I'm currently reading "How Not to Be Wrong" by mathematician Jordan Ellenberg;
here's what he has to say about his calling:

"Pure mathematics can be a kind of convent, a quiet place safely cut off from
the pernicious influences of the world's messiness and inconsistency. I grew
up inside those walls. Other math kids I knew were tempted by applications to
physics, or genomics, or the black art of hedge fund management, but I wanted
no such rumspringa. As a graduate student, I dedicated myself to number
theory, what Gauss called "the queen of mathematics," the purest of the pure
subjects, the sealed garden at the center of the convent, where we
contemplated the same questions about numbers and equations that troubled the
Greeks and have gotten hardly less vexing in the twenty-five hundred years
since.

"At first I worked on number theory with a classical flavor, proving facts
about sums of fourth powers of whole numbers that I could, if pressed, explain
to my family at Thanksgiving, even if I couldn't explain how I proved what I
proved.
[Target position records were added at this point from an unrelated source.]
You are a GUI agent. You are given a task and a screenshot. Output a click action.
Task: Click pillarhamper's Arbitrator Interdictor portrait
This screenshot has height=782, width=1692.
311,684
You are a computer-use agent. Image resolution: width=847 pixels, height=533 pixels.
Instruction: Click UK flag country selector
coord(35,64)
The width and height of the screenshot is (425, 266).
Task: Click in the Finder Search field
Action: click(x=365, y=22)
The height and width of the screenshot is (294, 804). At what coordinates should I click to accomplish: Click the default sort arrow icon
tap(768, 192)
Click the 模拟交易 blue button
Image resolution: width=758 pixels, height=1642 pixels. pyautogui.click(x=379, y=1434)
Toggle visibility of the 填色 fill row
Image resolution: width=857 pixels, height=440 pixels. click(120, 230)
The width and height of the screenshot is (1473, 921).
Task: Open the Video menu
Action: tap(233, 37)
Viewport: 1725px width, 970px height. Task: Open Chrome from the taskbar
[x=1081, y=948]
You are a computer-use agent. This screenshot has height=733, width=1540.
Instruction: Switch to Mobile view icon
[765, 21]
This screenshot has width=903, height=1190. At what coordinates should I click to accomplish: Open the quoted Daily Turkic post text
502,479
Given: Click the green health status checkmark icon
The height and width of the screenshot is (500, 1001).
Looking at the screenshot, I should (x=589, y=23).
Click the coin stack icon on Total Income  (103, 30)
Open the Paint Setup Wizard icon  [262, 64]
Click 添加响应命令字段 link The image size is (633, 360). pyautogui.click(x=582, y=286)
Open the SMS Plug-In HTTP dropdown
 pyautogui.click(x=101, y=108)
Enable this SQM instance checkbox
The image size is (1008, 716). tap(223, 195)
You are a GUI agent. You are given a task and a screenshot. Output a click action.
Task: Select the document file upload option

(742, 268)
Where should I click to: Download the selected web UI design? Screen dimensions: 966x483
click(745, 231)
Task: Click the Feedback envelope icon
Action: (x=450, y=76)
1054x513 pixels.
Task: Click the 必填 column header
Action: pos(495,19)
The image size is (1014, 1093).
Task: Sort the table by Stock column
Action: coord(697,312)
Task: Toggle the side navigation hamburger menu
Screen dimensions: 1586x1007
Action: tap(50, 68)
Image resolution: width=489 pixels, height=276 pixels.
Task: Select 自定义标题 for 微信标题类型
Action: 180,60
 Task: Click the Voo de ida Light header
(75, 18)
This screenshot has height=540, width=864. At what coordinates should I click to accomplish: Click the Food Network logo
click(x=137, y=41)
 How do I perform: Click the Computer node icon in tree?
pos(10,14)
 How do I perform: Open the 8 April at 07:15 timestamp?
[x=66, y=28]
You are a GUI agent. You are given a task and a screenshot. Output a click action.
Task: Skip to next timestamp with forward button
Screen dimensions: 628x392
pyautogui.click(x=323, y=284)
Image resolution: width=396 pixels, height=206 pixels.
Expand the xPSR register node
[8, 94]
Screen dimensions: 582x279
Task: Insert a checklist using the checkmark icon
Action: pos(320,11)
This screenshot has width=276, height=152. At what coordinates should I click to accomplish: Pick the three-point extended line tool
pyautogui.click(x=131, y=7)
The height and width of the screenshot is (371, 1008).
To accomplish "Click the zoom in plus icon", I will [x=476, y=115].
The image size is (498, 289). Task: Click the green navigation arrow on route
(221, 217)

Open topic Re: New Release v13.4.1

But before long I got enticed into even more abstract realms,
investigating problems where the basic actors— "residually modular Galois
representations," "cohomology of moduli schemes," "dynamical systems on
homogeneous spaces," things like that—were impossible to talk about outside
the archipelago of seminar halls and faculty lounges that stretches from
Oxford to Princeton to Kyoto to Paris to Madison, Wisconsin, where I'm a
professor now. When I tell you this stuff is thrilling, and meaningful, and
beautiful, and that I'll never get tired of thinking about it, you may just
have to believe me, because it takes a long education just to get to the point
where the objects of study rear into view."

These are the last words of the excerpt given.